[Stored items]

______________________________

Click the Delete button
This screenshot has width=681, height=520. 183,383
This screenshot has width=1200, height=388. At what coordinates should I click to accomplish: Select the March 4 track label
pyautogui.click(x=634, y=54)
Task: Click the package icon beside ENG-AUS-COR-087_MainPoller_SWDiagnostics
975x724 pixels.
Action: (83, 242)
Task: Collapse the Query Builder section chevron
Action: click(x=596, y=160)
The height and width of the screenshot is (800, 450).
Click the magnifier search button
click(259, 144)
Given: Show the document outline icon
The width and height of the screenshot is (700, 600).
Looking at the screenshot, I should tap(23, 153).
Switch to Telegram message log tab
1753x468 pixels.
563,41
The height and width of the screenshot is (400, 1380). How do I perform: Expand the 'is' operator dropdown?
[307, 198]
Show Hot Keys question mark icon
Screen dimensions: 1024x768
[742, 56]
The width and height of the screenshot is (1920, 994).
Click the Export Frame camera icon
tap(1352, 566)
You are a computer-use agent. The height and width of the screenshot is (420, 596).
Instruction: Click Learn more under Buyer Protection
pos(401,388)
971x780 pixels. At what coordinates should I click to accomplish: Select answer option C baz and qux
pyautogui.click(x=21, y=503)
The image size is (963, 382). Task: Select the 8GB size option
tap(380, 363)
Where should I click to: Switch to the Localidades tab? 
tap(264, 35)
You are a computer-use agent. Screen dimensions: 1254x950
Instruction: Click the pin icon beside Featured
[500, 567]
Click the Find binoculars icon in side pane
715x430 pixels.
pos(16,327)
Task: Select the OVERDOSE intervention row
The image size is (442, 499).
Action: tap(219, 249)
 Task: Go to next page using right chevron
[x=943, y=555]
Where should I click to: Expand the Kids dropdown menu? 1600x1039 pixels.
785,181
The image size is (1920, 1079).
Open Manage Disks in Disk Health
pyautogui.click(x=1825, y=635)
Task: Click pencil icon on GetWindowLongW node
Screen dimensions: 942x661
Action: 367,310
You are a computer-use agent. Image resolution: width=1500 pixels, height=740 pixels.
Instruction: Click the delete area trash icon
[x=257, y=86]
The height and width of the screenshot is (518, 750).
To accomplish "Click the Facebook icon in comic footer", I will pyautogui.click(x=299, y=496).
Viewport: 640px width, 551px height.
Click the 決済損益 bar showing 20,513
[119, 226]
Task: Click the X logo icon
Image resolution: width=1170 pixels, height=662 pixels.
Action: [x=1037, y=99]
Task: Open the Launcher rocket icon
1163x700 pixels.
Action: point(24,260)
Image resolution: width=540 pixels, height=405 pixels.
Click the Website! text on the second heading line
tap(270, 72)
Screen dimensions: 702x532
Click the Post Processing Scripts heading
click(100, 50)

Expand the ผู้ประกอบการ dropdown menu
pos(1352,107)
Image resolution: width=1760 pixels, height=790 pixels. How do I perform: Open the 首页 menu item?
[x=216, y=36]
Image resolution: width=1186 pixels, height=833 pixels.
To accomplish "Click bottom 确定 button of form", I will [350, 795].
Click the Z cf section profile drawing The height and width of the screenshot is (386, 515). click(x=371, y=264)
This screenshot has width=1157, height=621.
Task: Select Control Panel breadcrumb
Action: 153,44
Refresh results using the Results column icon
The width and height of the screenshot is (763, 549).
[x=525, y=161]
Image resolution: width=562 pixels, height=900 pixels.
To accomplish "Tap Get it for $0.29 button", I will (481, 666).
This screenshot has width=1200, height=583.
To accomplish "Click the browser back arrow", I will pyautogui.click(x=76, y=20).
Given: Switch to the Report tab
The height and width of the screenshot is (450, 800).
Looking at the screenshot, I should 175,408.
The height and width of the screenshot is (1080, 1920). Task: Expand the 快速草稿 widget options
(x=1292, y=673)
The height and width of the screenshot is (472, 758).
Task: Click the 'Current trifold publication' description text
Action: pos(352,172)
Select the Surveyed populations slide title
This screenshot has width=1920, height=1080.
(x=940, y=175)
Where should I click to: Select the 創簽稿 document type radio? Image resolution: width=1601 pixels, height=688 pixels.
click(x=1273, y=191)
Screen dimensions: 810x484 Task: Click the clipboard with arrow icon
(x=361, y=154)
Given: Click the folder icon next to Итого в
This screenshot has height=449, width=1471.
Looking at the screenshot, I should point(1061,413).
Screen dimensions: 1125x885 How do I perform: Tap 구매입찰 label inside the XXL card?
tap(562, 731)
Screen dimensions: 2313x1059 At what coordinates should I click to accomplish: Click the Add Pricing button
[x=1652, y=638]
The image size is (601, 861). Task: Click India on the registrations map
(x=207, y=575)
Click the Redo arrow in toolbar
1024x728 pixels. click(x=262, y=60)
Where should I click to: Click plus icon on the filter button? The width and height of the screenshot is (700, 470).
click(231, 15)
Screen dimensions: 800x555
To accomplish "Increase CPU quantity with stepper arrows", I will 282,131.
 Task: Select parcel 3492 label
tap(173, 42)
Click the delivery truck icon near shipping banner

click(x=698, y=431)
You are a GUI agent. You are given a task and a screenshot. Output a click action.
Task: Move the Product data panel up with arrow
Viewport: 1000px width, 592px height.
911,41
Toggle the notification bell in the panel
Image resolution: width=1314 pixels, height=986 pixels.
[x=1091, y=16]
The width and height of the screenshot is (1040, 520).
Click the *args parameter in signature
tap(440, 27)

______________________________

▶ **Your instructions**
Copy out every line above where "computer" is present.

▶ **Result of this task**
You are a computer-use agent. The height and width of the screenshot is (420, 596).
You are a computer-use agent. Screen dimensions: 1254x950
You are a computer-use agent. Image resolution: width=1500 pixels, height=740 pixels.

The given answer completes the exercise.